4.1. Key study findings

Findings from this study indicate that among ambulatory chronic HF patients, compared to patients younger than 65 years, those ≥65 years were more likely to die from all causes, cardiovascular causes and progressive HF, but not more likely to be hospitalized for all causes or cardiovascular causes. Older age was associated with hospitalization due to worsening HF. The findings are interesting as they demonstrate the independent effect of age on the association of older age with mortality and hospitalization. These results are important as most HF patients are ≥65 years and HF is the number one reason for hospital admission for population ≥65 years (Rosamond et al., 2007). Further, it has been projected that the prevalence of HF may double over the next several decades as the baby-boomer generation ages.

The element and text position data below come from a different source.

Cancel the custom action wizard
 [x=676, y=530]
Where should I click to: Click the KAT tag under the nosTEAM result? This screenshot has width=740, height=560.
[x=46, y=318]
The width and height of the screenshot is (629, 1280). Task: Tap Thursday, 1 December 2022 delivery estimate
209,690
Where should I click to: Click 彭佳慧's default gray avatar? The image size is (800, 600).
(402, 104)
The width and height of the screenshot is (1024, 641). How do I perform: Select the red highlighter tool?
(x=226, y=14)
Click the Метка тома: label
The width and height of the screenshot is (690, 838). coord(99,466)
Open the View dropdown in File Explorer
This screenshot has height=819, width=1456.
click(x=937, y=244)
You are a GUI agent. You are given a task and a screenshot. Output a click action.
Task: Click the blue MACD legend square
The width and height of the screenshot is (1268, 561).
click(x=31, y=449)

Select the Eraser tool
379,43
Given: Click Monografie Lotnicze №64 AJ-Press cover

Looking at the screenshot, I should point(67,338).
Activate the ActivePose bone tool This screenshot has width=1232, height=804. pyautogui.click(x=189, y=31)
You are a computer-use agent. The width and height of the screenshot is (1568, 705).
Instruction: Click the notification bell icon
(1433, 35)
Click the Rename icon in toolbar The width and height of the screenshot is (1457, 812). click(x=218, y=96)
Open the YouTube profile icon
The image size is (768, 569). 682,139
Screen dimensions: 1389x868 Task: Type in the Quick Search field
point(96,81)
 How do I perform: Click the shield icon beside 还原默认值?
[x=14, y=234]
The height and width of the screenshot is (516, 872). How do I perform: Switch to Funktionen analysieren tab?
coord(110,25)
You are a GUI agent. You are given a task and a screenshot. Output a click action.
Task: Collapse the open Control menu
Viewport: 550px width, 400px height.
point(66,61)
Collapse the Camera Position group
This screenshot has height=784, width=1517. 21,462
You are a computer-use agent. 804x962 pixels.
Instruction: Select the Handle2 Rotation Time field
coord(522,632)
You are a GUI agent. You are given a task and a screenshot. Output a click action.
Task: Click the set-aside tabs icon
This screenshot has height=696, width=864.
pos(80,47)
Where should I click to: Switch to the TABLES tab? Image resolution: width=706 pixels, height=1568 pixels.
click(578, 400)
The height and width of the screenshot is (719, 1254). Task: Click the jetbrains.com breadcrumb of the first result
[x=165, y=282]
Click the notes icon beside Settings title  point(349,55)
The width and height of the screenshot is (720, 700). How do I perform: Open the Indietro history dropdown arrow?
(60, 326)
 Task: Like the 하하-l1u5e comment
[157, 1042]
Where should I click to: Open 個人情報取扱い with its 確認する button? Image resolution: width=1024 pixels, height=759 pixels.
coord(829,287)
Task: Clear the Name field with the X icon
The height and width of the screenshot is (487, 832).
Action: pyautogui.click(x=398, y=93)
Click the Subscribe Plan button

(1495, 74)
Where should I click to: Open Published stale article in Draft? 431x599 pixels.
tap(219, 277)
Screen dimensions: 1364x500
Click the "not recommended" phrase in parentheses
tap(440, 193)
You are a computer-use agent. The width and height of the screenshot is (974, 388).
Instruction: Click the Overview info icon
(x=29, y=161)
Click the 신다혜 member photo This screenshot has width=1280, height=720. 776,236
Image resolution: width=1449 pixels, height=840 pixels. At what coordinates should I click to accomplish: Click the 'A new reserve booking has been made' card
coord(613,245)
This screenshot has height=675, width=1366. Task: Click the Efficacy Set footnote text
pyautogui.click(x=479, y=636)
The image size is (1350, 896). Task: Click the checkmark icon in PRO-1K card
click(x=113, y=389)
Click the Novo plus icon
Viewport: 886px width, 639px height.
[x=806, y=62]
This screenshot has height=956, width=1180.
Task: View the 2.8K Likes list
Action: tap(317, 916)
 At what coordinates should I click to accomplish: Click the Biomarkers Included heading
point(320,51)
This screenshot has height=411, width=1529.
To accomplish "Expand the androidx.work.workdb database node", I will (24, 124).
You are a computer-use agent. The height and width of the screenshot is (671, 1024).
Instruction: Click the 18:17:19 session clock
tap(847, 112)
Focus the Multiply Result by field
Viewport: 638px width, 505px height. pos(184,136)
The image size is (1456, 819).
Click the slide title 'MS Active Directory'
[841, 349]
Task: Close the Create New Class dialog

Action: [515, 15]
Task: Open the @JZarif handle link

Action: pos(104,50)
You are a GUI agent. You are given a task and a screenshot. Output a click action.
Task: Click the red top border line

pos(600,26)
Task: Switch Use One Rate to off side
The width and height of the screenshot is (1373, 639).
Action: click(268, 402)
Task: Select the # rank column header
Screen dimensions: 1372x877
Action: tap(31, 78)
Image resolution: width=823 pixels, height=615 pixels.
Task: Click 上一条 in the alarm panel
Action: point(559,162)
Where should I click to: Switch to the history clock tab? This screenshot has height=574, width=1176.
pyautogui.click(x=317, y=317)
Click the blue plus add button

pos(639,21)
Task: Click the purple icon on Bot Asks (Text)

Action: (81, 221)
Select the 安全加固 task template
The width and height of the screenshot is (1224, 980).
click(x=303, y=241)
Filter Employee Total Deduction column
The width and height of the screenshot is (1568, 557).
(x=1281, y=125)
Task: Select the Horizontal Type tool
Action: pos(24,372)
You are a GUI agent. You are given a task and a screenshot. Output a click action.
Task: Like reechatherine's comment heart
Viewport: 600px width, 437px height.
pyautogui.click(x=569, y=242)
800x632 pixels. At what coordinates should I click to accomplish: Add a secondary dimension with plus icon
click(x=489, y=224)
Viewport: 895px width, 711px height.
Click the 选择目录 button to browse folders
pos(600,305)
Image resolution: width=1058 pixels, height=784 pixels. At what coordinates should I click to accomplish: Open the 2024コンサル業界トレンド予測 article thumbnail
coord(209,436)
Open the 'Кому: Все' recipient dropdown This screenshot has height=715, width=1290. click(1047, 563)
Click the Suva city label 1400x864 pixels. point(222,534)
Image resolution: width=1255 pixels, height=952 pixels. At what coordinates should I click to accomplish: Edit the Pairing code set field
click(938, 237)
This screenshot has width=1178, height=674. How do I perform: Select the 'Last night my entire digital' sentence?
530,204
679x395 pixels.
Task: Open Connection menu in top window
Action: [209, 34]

4.2. Explanation of study findings

The association of age with increased mortality is not surprising as aging is associated with increased morbidities and functional decline (Sager and Rudberg, 1998; Wolinsky et al., 1993; Yancik et al., 2007). This is reflected by stronger associations of age with unadjusted mortality (Table 2). However, after matching when all measured baseline characteristics were balanced, these associations became weaker, but remained significant, suggesting an independent association of age with mortality in chronic HF. However, the association of age with mortality was not apparent until after the first 2 years of follow-up (Figure 2). On the other hand, in the case of hospitalization, significant unadjusted associations of age with all-cause and cardiovascular hospitalization became nonsignificant after matching (Table 3). A possible explanation of increased cardiovascular mortality without an associated increase in cardiovascular hospitalization among older adults is that many of these non-HF cardiovascular deaths may be due to lack of symptoms (e.g. silent ischemia) and sudden cardiac deaths (e.g. ventricular arrhythmias), precluding hospital admissions. Older adults are also known to underestimate symptoms, attributing them to aging, and also wishing to avoid emergency room visits and hospital admissions due to long waiting times and prior experience of confusion and delirium (Rothschild et al., 2000). However, that paradigm may not be totally applicable to older adults with symptoms of HF.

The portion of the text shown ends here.